PROBLEM TO SOLVE:
Pictures are to be omitted. Output only the lines from the one containing "Task: Click the 헤드라인(G) column header" through the end of the data, word for word.

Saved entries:

'''

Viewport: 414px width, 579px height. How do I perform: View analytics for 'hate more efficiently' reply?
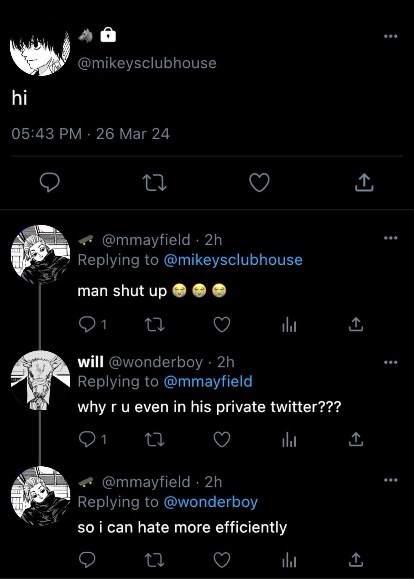tap(289, 560)
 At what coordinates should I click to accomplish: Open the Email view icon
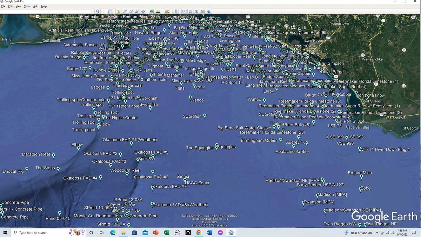(x=184, y=11)
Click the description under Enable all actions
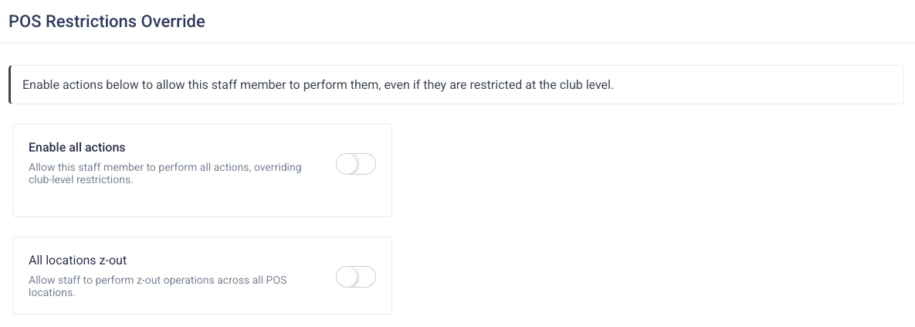This screenshot has height=327, width=915. point(164,173)
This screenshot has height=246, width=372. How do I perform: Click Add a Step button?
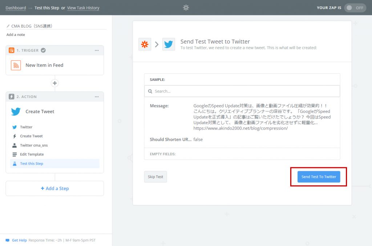click(x=55, y=188)
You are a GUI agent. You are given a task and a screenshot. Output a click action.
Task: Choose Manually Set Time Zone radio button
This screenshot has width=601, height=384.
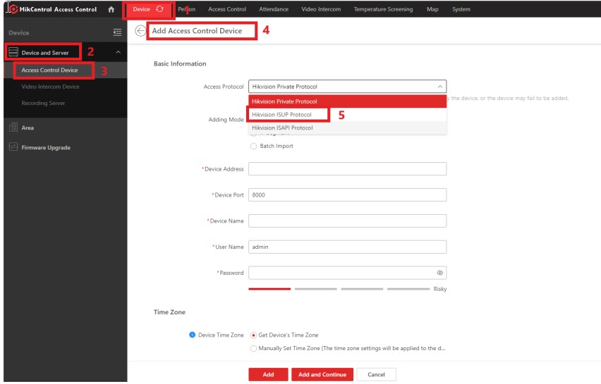[x=254, y=348]
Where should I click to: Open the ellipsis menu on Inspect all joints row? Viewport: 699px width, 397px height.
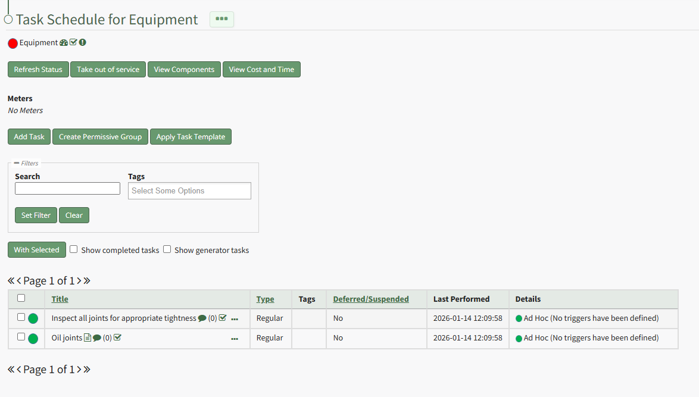point(235,320)
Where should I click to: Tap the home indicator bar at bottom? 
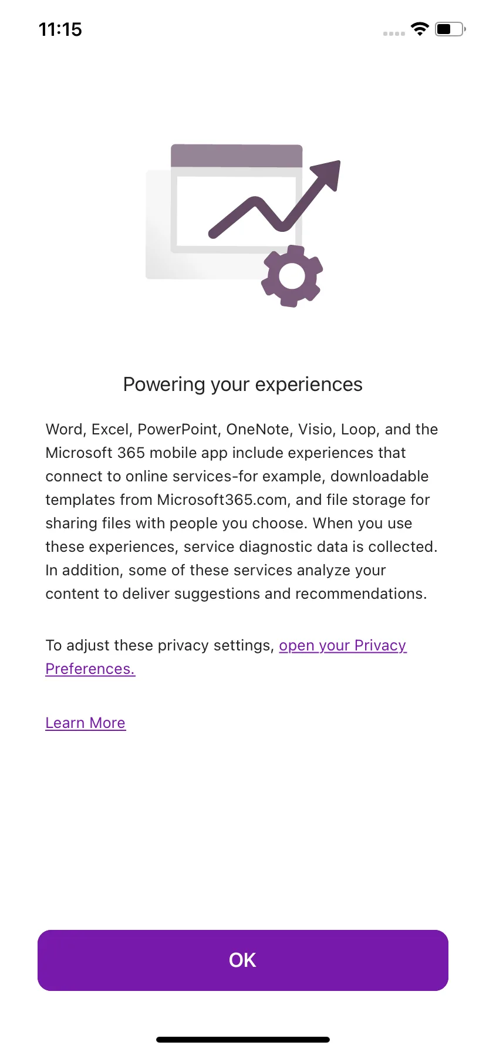[243, 1039]
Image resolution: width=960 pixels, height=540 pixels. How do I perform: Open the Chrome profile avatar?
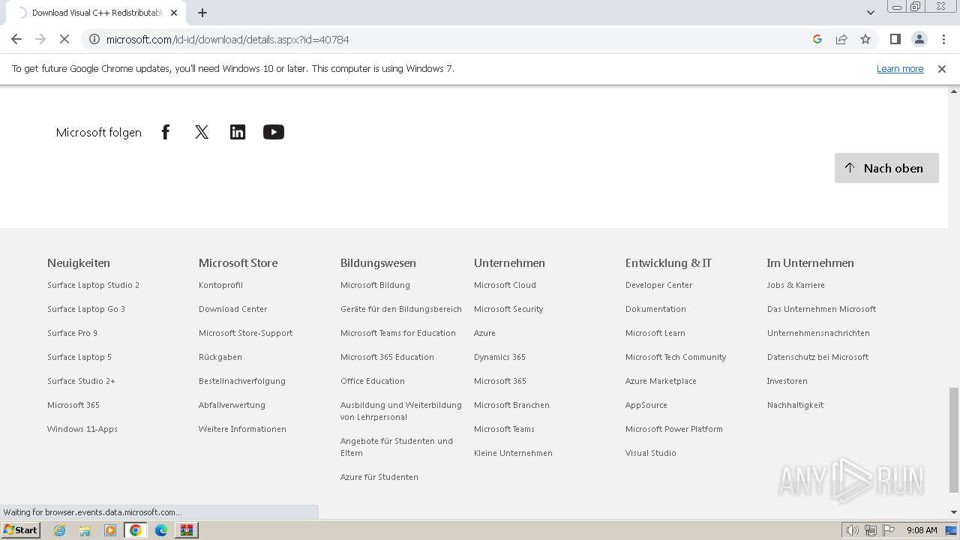tap(919, 40)
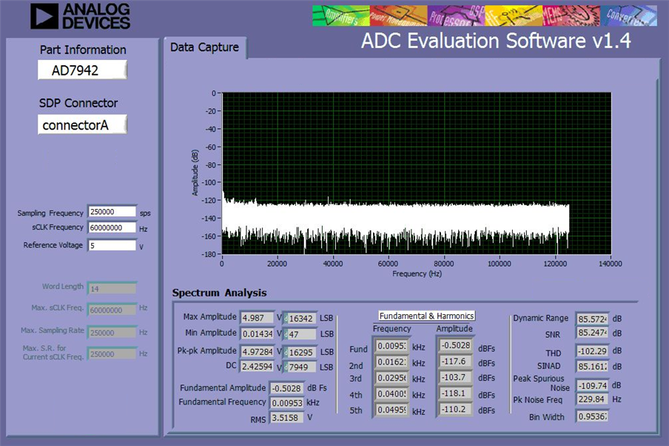Toggle radix indicator on Max Amplitude LSB
This screenshot has height=446, width=669.
(286, 319)
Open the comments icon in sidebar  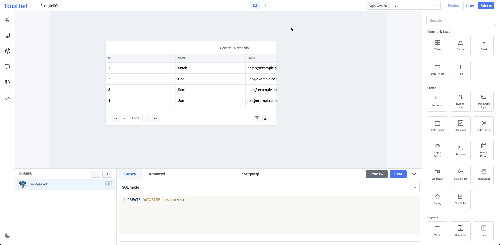tap(7, 67)
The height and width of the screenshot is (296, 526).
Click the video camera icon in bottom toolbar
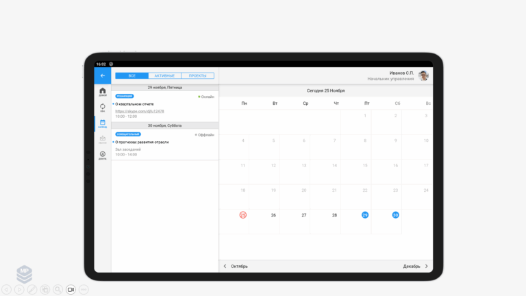pos(71,290)
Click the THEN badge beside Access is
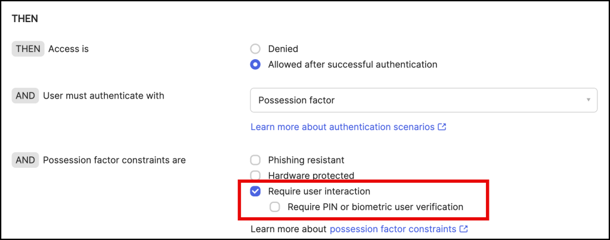610x240 pixels. tap(28, 49)
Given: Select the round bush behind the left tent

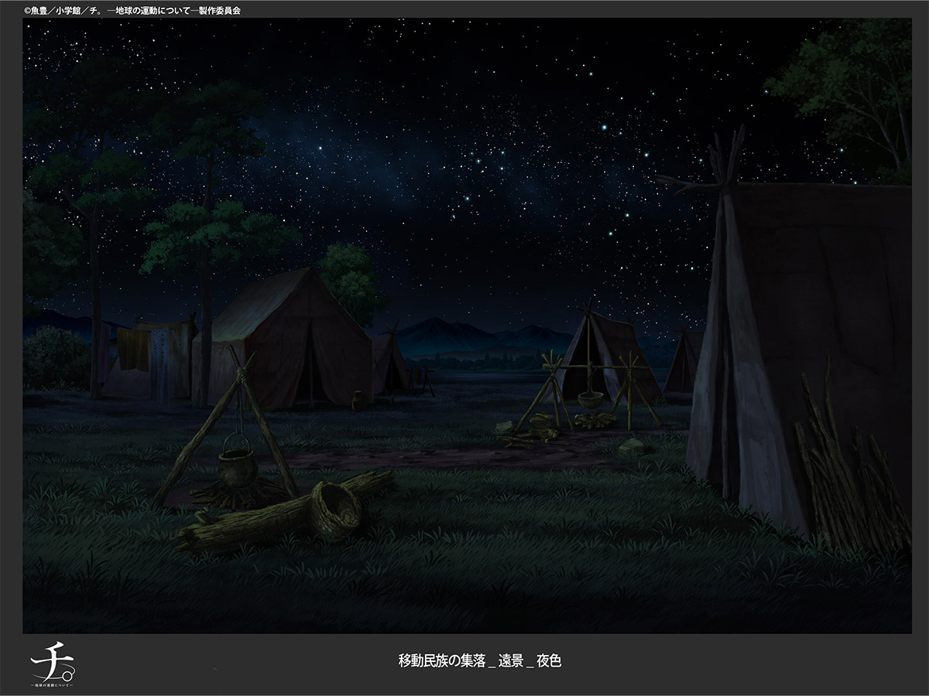Looking at the screenshot, I should tap(352, 275).
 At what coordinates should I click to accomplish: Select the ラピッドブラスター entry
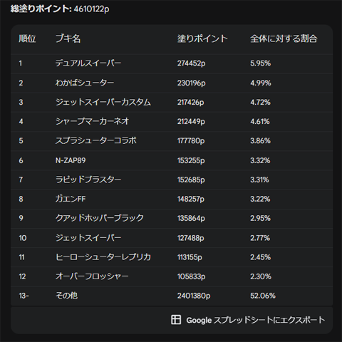(88, 180)
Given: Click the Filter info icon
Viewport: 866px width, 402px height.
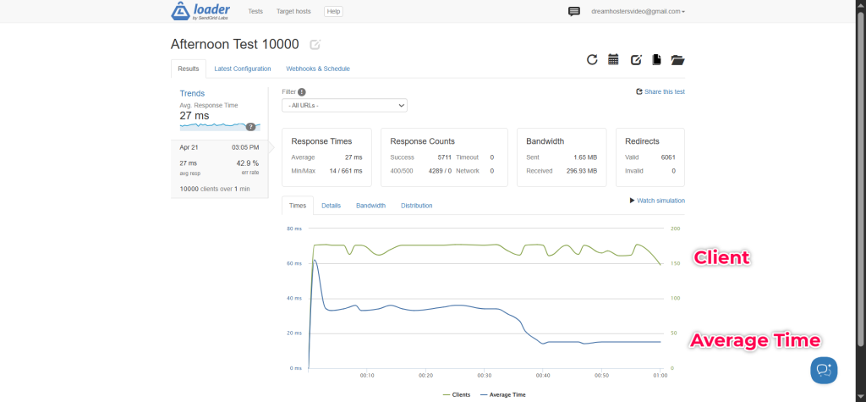Looking at the screenshot, I should pyautogui.click(x=302, y=91).

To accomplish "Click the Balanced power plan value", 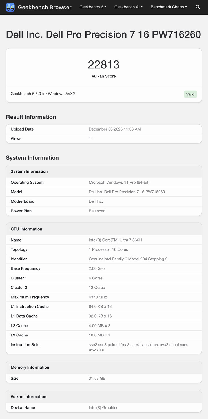I will click(97, 211).
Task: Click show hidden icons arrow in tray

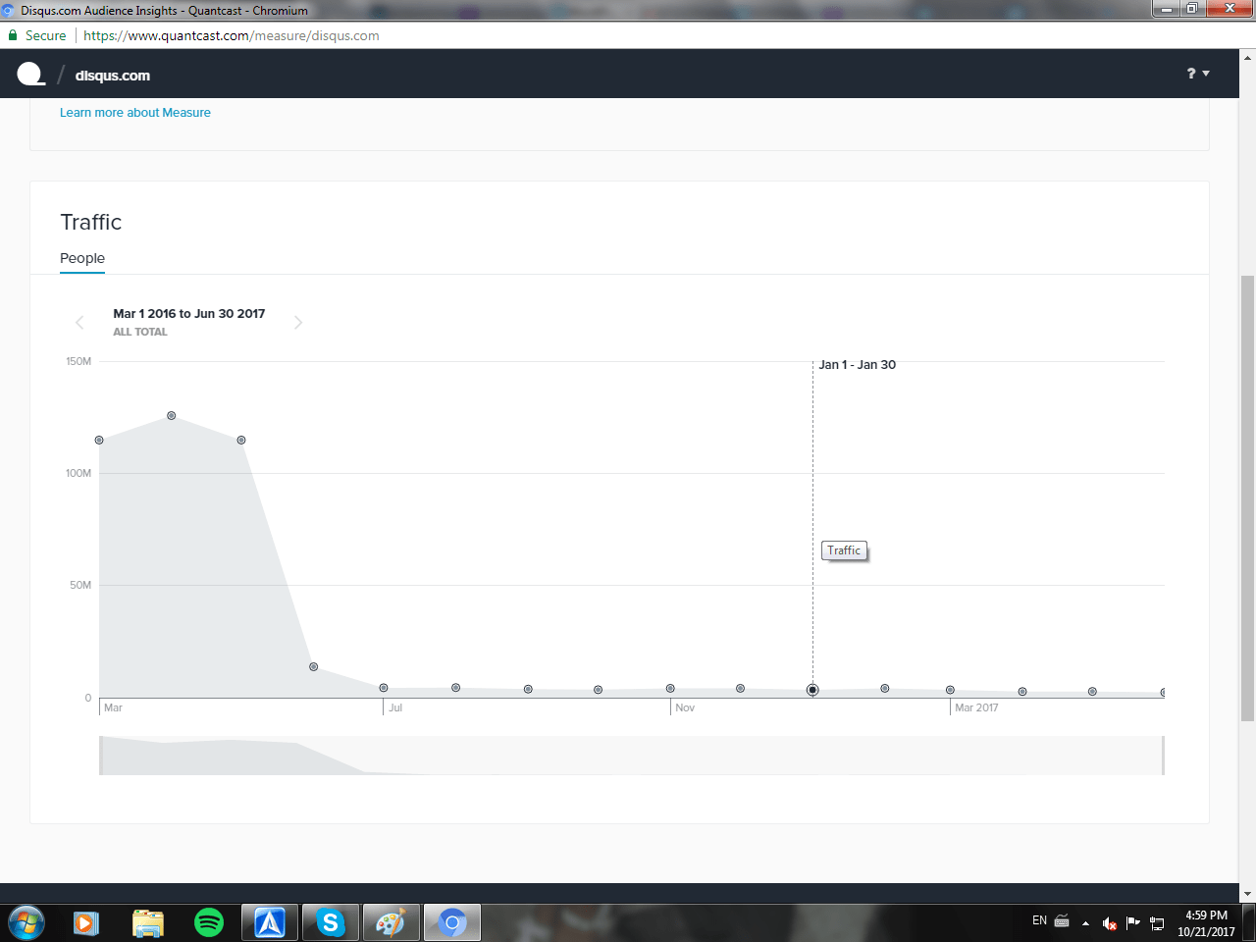Action: pyautogui.click(x=1084, y=922)
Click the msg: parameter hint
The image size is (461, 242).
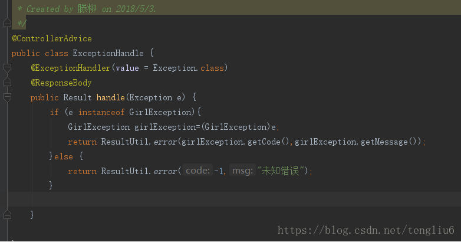[242, 171]
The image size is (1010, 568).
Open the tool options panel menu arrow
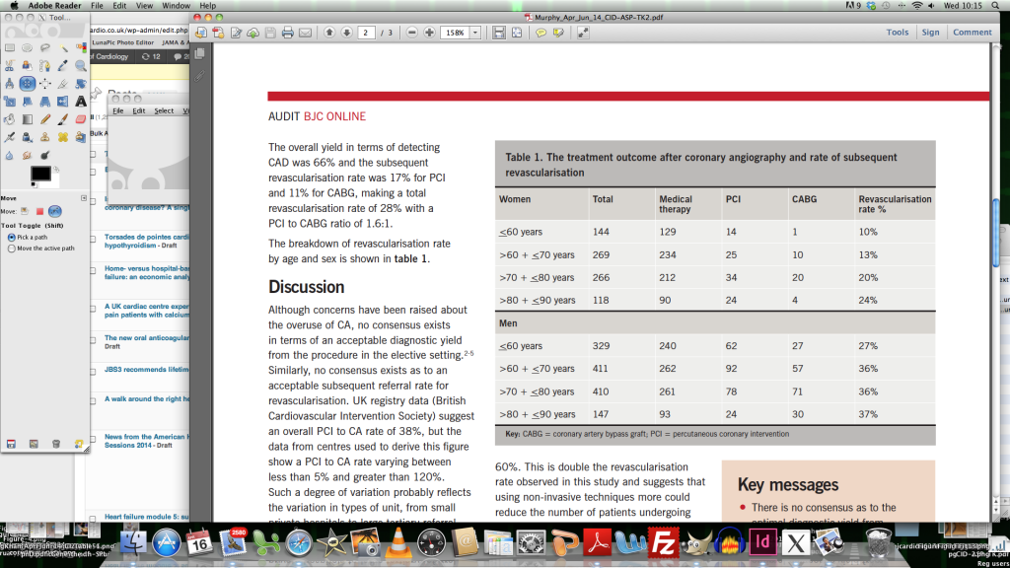click(85, 197)
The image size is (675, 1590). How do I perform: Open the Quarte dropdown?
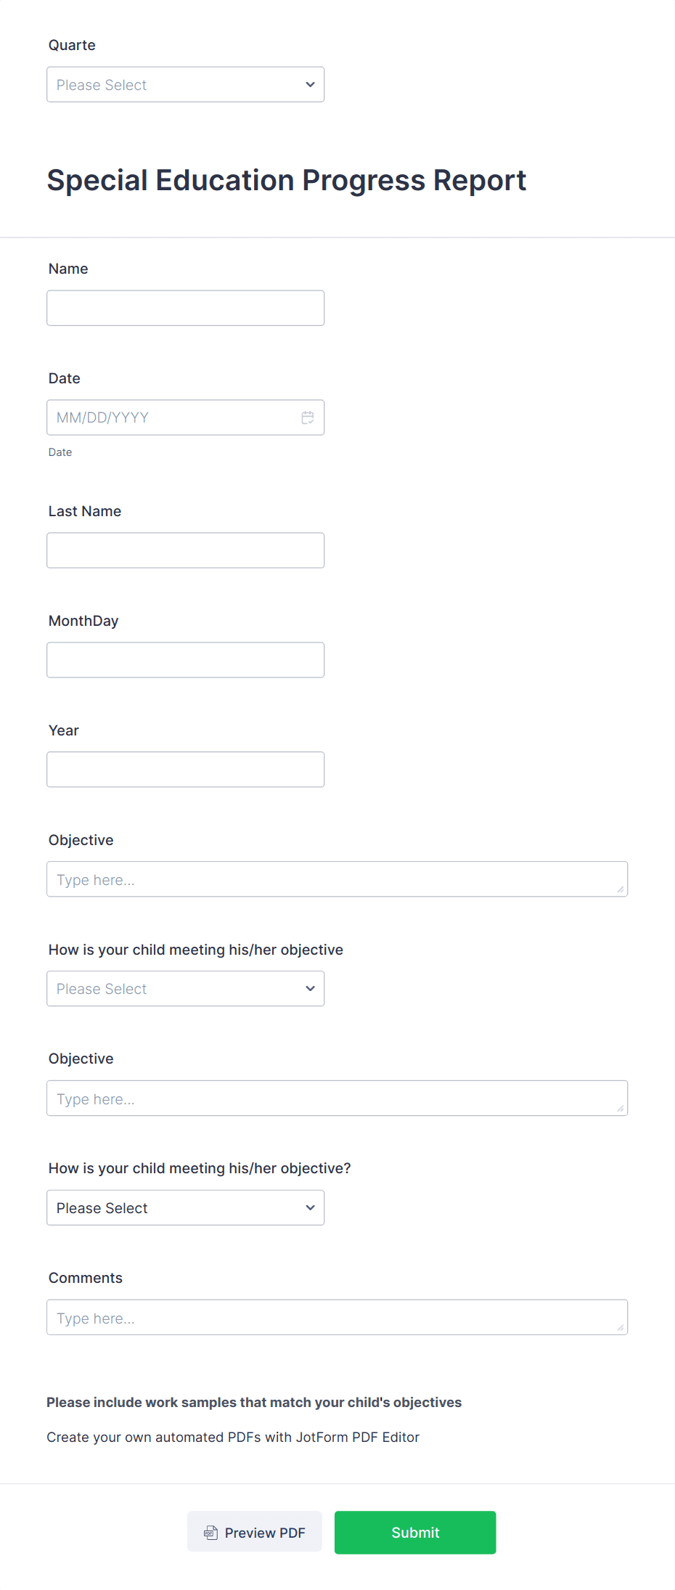[x=185, y=84]
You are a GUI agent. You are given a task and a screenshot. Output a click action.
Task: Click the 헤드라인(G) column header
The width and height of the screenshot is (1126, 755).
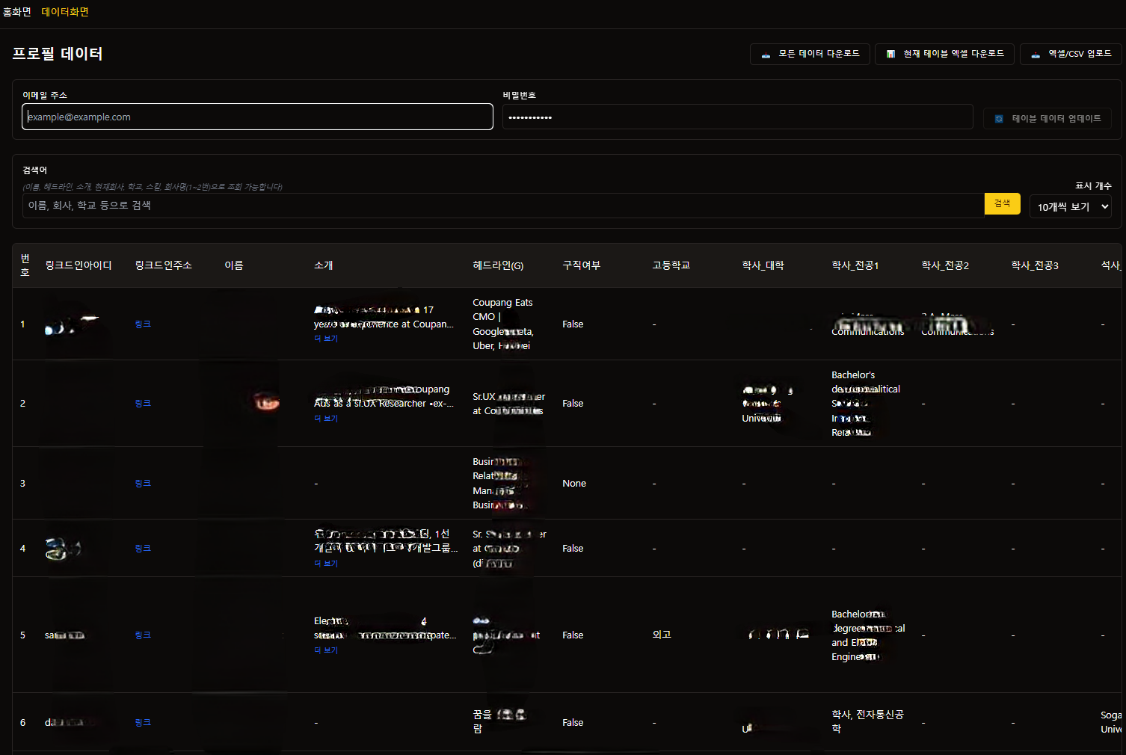498,265
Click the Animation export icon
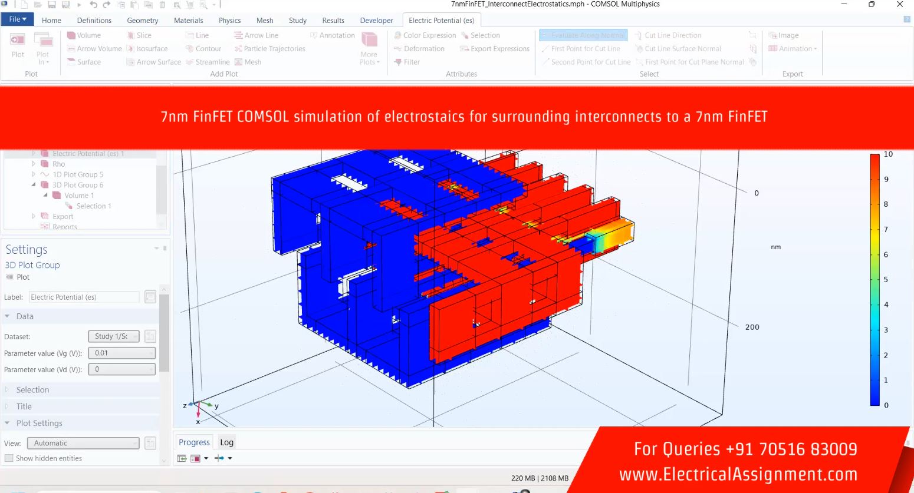Viewport: 914px width, 493px height. [x=772, y=49]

'''

OUTPUT OF THE TASK:
Task: Click the 헤드라인(G) column header
The width and height of the screenshot is (1126, 755).
498,265
Click the Animation export icon
Viewport: 914px width, 493px height. [x=772, y=49]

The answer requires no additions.